# ABOUT THIS TASK
In the material below, take the lines from the one holding "Identify the location" through the one holding "Describe the element", inclusive, and change "height and width" to "size" with nothing else altered. Write out only those lines, leaving the pictures out.

== Segment start ==

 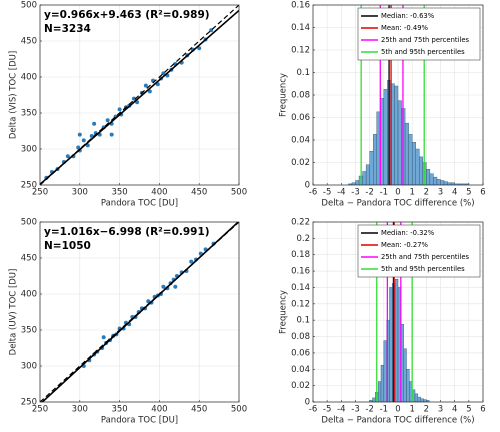 I want to click on y-tick-label: 0.1, so click(x=303, y=73).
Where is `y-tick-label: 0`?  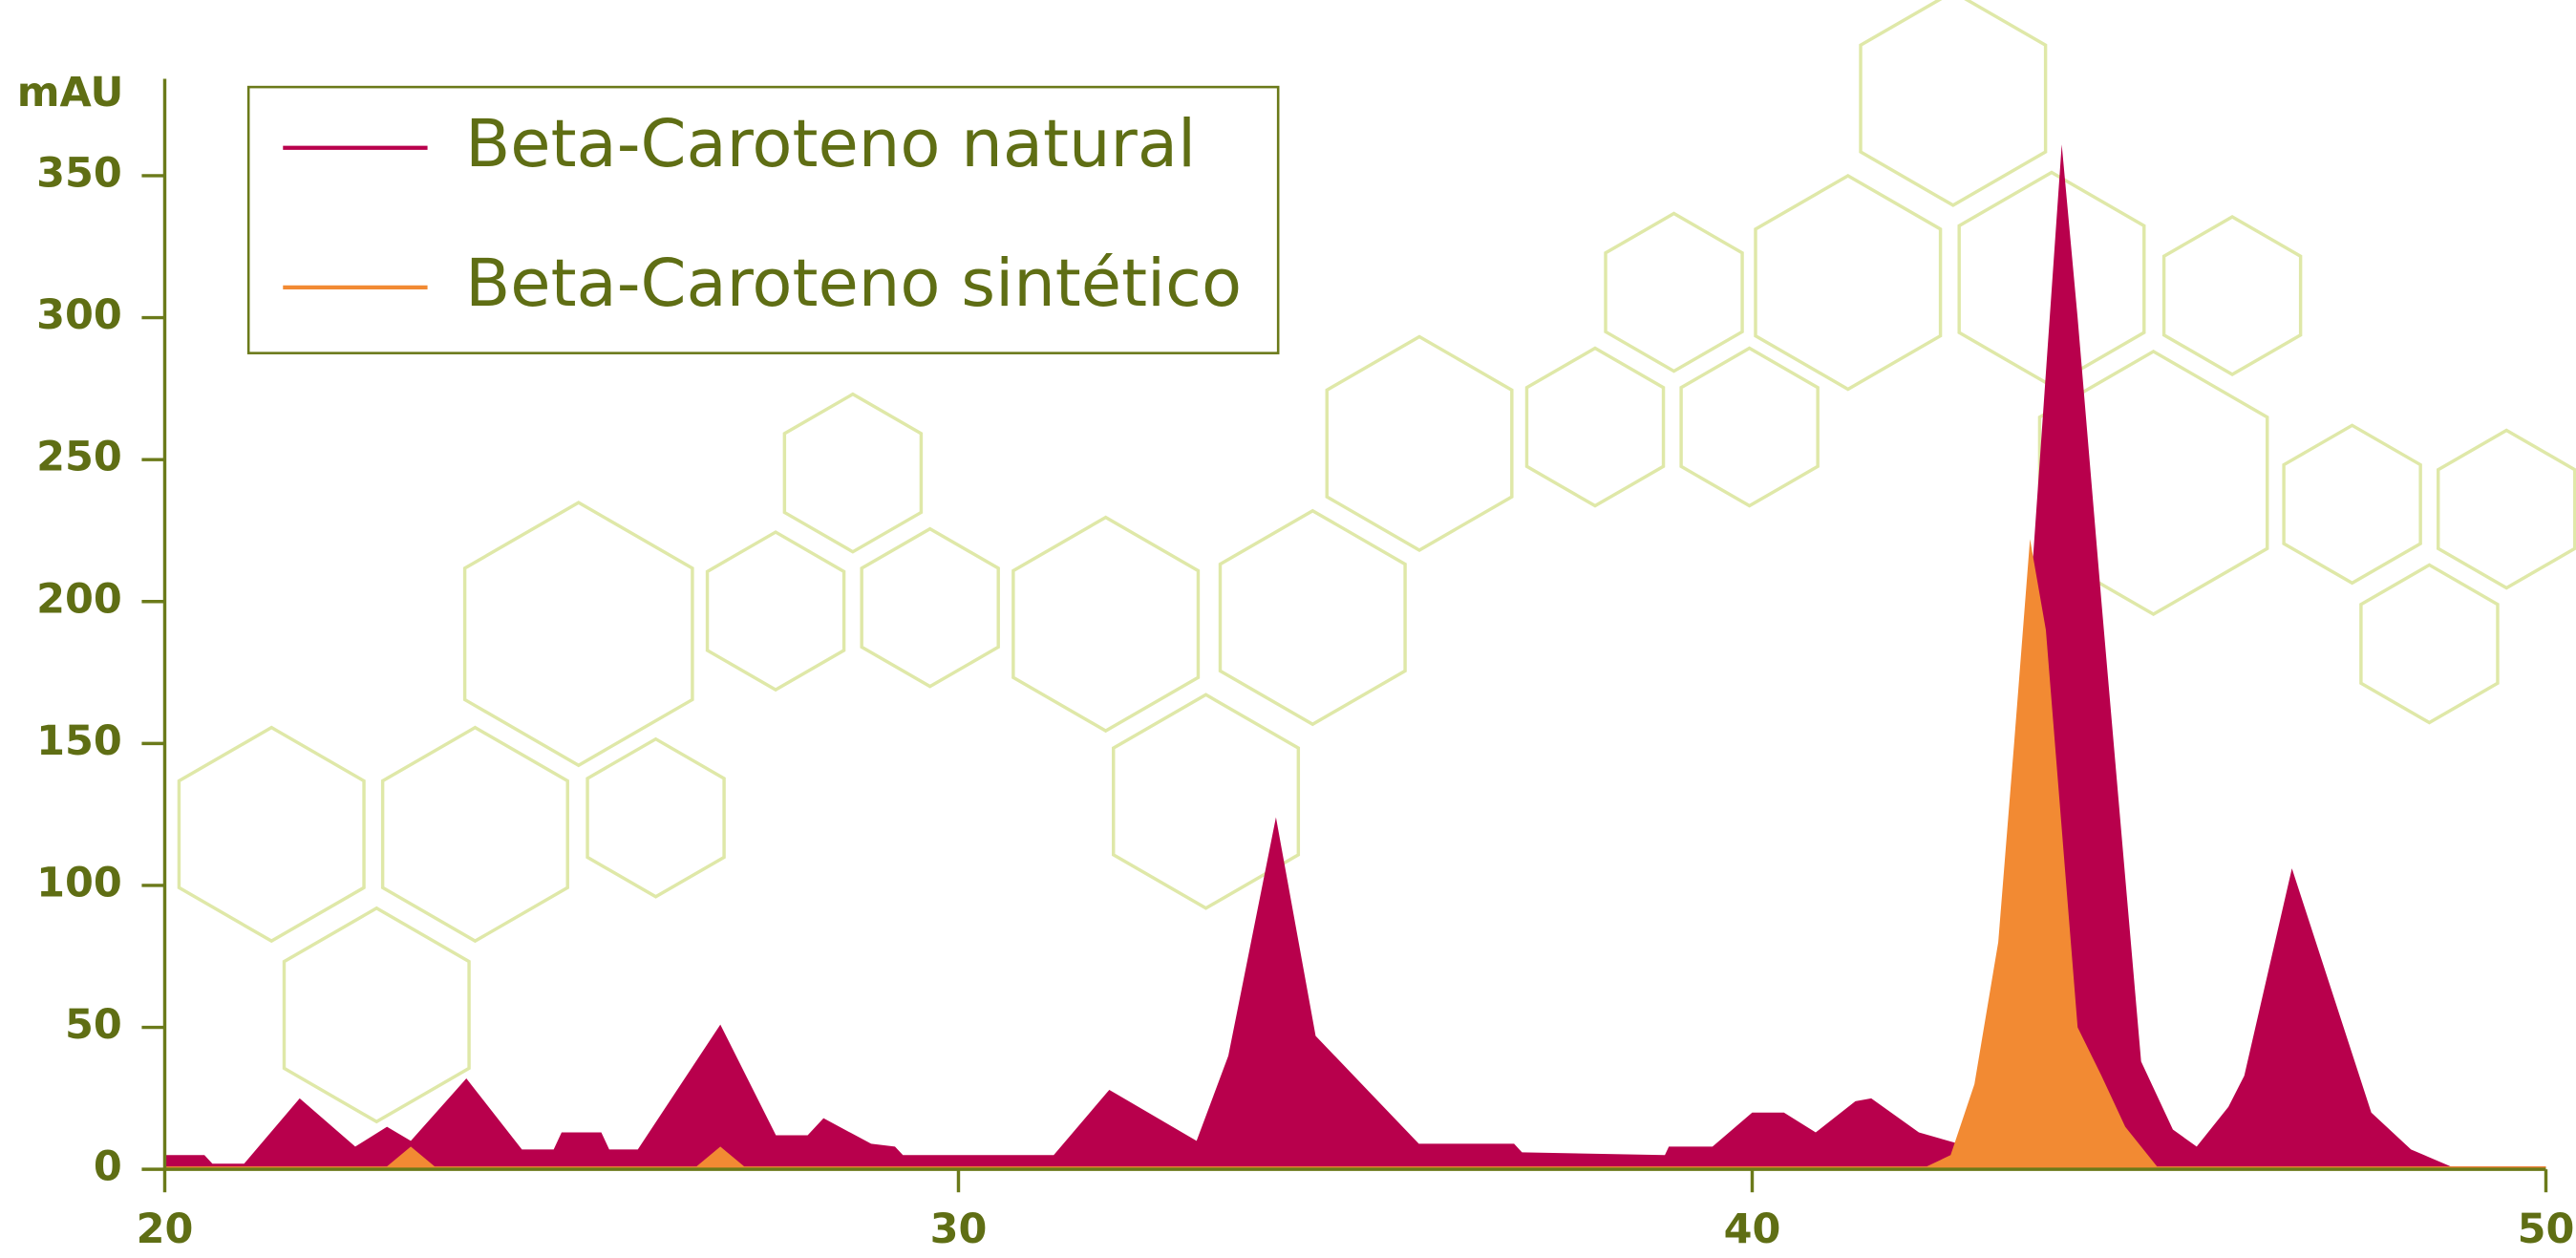
y-tick-label: 0 is located at coordinates (108, 1167).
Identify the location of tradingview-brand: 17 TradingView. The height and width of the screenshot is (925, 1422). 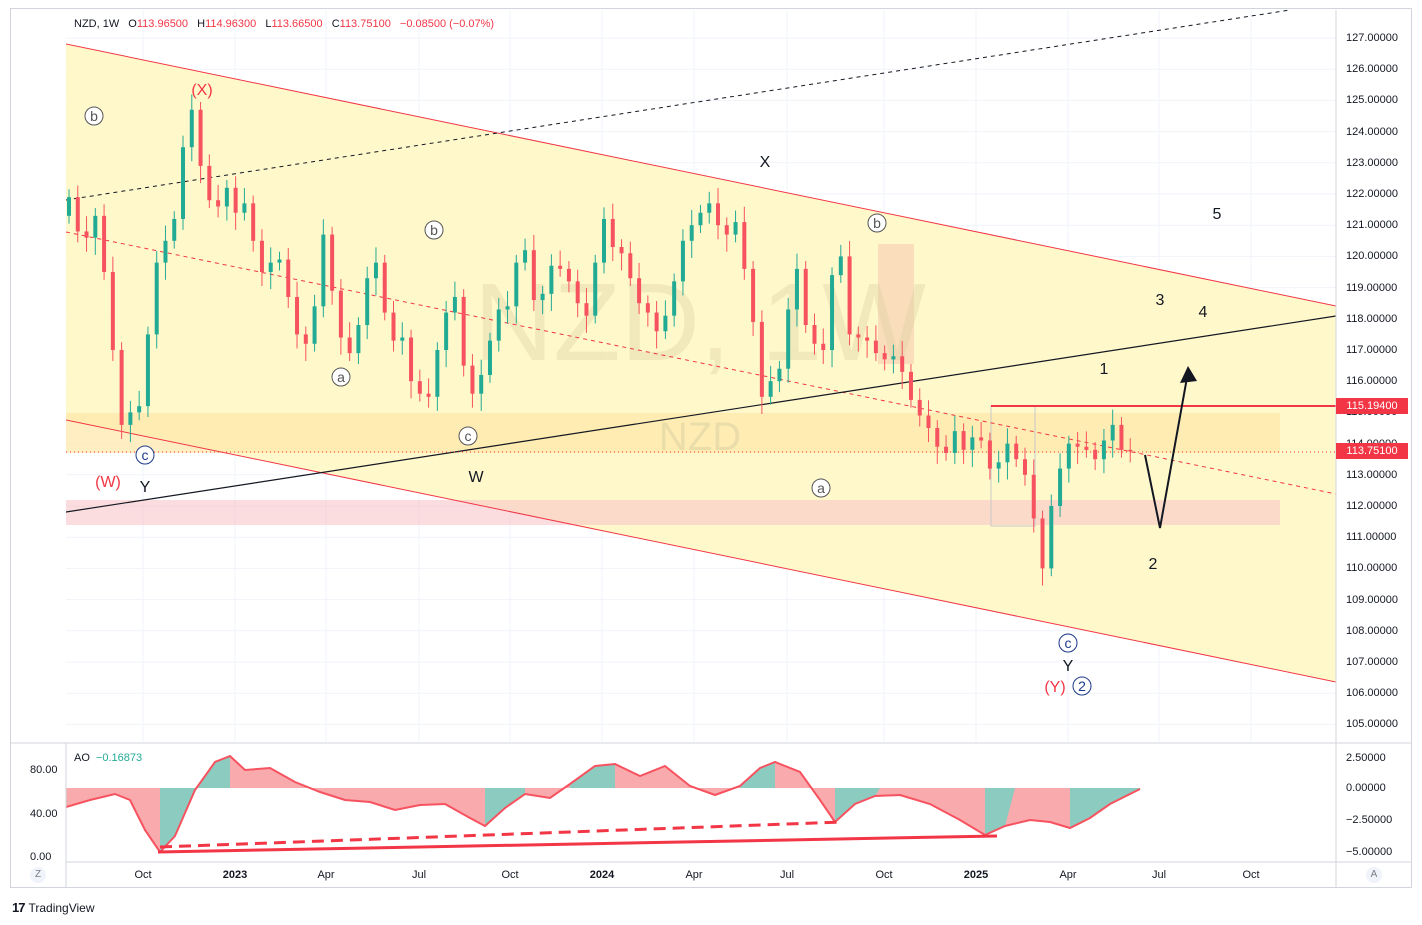
(54, 908).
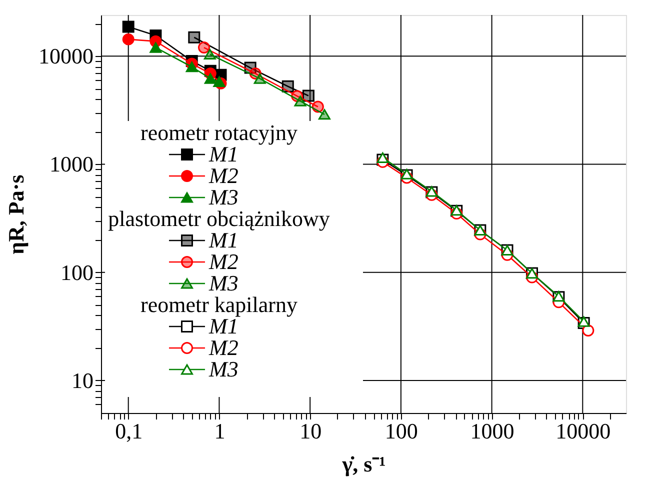  Describe the element at coordinates (66, 56) in the screenshot. I see `y-tick-label: 10000` at that location.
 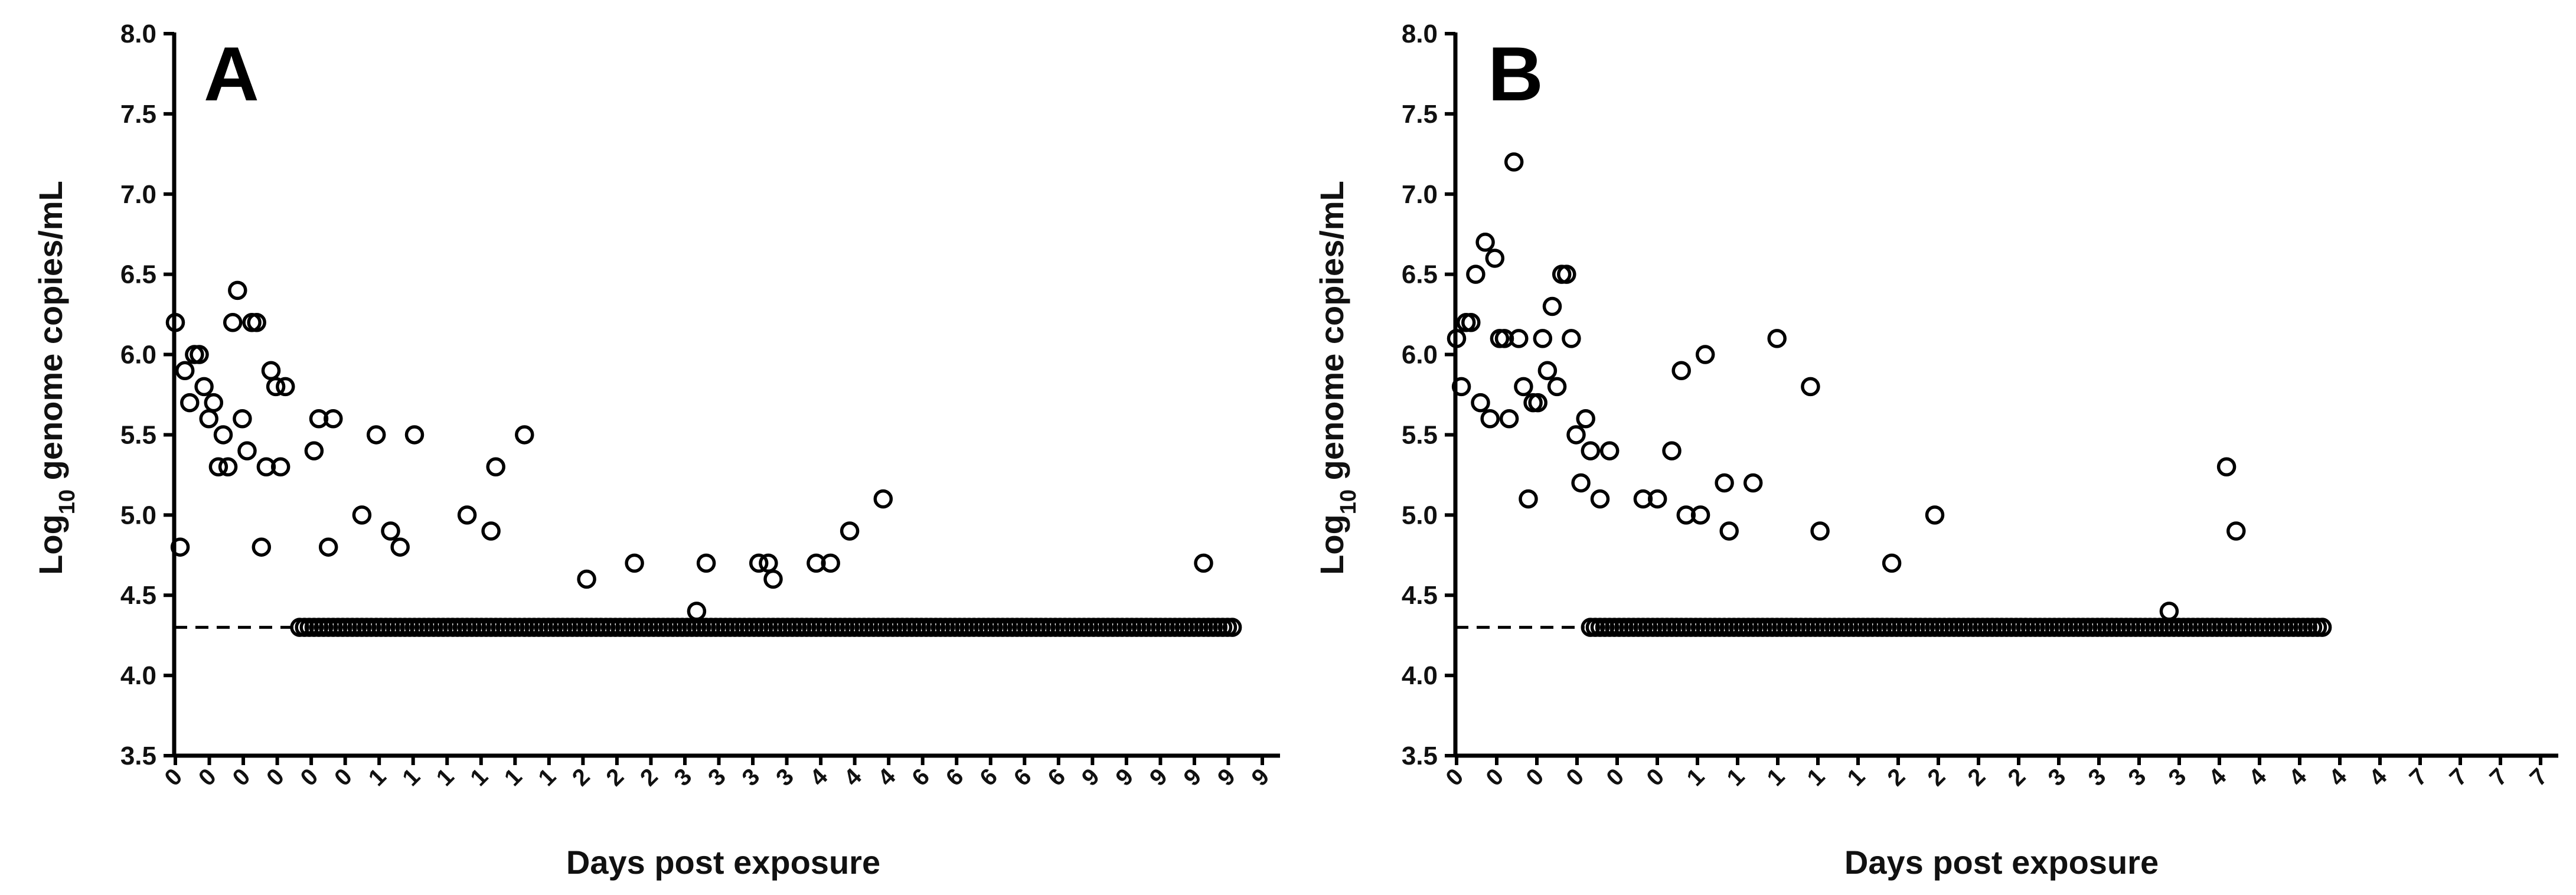 What do you see at coordinates (138, 516) in the screenshot?
I see `y-tick-label: 5.0` at bounding box center [138, 516].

== Segment end ==

# COMPLETED TASK
Identify the location of tradingview-brand: 17 TradingView. The size of the screenshot is (925, 1422). 
(54, 908).
  Describe the element at coordinates (66, 56) in the screenshot. I see `y-tick-label: 10000` at that location.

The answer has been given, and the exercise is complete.